Olivier Girard, chief of party, USAID-funded Mali ACCORD program, Bamako, Mali

In northern Mali, where AECOM has been working since 2013, there is a string of highly secluded and conservative communities along the Niger River that largely embraced the presence of violent extremist organizations occupying the country in 2012. In these communities, women are not allowed to leave the household unaccompanied and have very few economic and educational opportunities.

As part of our work to counter violent extremism in northern Mali, our team has gradually engaged with these communities, using dialogue between them and their neighbors as the main tool to break the physical and social isolation and create more openness to change. I am most proud of the work we have done to reach out to women of these reformist communities, helping provide opportunities to increase their social and economic resilience.

An approach we use is to set up multi-functional platforms, small engine-based infrastructure tools used to de-hull and grind rice and millet, as well as to charge battery equipment. These platforms, managed exclusively by women, provide us with an opportunity to engage with women over the long term on topics ranging from leadership to gender-based violence — something that was virtually impossible to consider a few years ago. Through this simple infrastructure and the sharing of experiences, we’re helping break stereotypes and empower one of the most marginalized groups of women in Mali.

Olivier Girard (right) meets with local women leaders recently elected to positions within their municipality.

Amina Harun, senior governance and strategic communications advisor, USAID-funded Somalia Transition Initiatives for Stabilization Plus (TIS+) program, Nairobi, Kenya

At a recent conference in Nairobi, Kenya, where the TIS+ program is based, I was reminded that being a woman, and further a woman of Somali descent, was very much the exception, rather than the rule, in a room full of development aid workers implementing programs throughout my country. Being both a woman and a Somali national, I recognize the important perspective I offer to the conversation of development efforts.
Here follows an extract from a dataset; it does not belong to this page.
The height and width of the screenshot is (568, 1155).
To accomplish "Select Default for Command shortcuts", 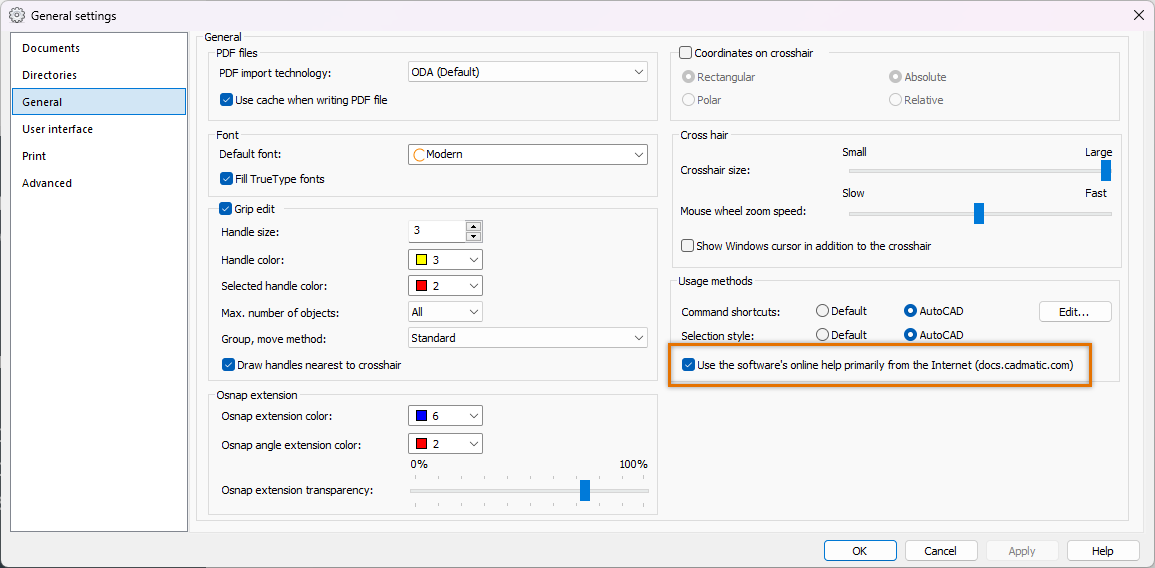I will point(823,311).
I see myself as someone who has opportunity; my voice can be heard. I also see myself as an agent of change, with a responsibility to let people know that there are alternative ways of thinking and being. Viewing myself this way ensures that I share my ideas and thoughts on program activities openly with my supervisors and team as an expert in my field of work with knowledge enhanced by my own perspective and experiences.
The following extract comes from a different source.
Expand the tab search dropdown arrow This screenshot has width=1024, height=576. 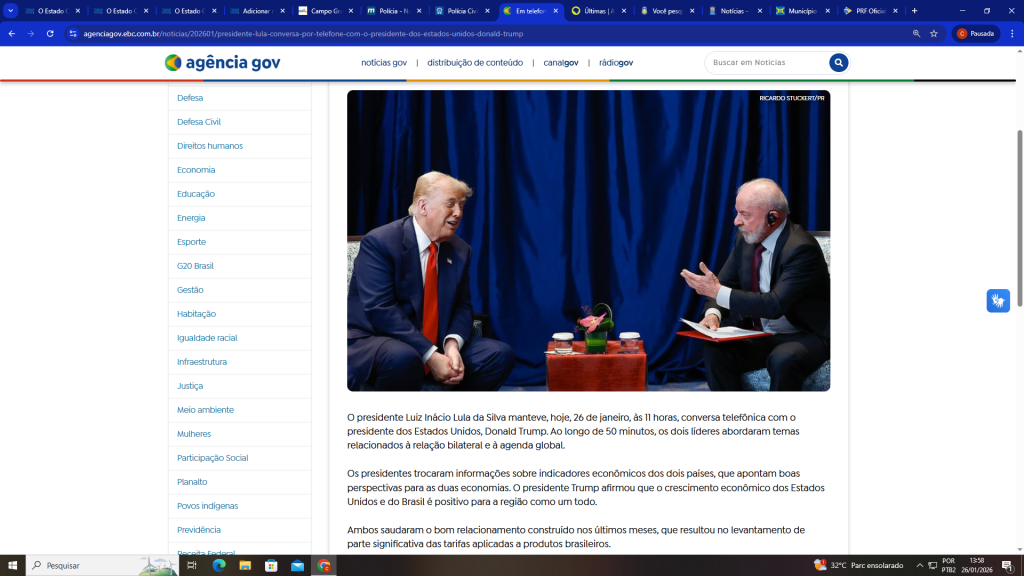pos(11,11)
Amina Harun_2Amina Harun (center right) and her colleagues during a strategic planning session for the Somalia TIS+ program.

Nashwa Habeeb, gender and youth advisor, USAID-funded Strengthening Entrepreneurship and Enterprise Development (SEED) project, Cairo, Egypt

Focusing on micro, small and medium enterprise (MSME) development in Egypt, the SEED project helps women and youth, who are traditionally excluded from broad-based participation, take bold action related to their economic empowerment. To address the challenges presented in the entrepreneurship ecosystem, SEED works to increase employment and income of MSMEs and entrepreneurs by stimulating innovation and improving available services.

I strongly feel that every action taken by SEED has helped women entrepreneurs take bold actions for themselves and their livelihoods. Our project supports networking conferences and start-up competitions across Egypt, targeting entrepreneurs and MSMEs both in and outside of Cairo to increase their access to resources and critical inputs. These events also present a tremendous opportunity for women to connect with each other. They come together from across regions and various market sectors to network with influencers and decision-makers to yield real benefits toward sustainable growth and prosperity.

????????????????????????????????????Nashwa Habeeb (second from right) participates with other AECOM SEED colleagues at a start-up weekend competition for female entrepreneurs.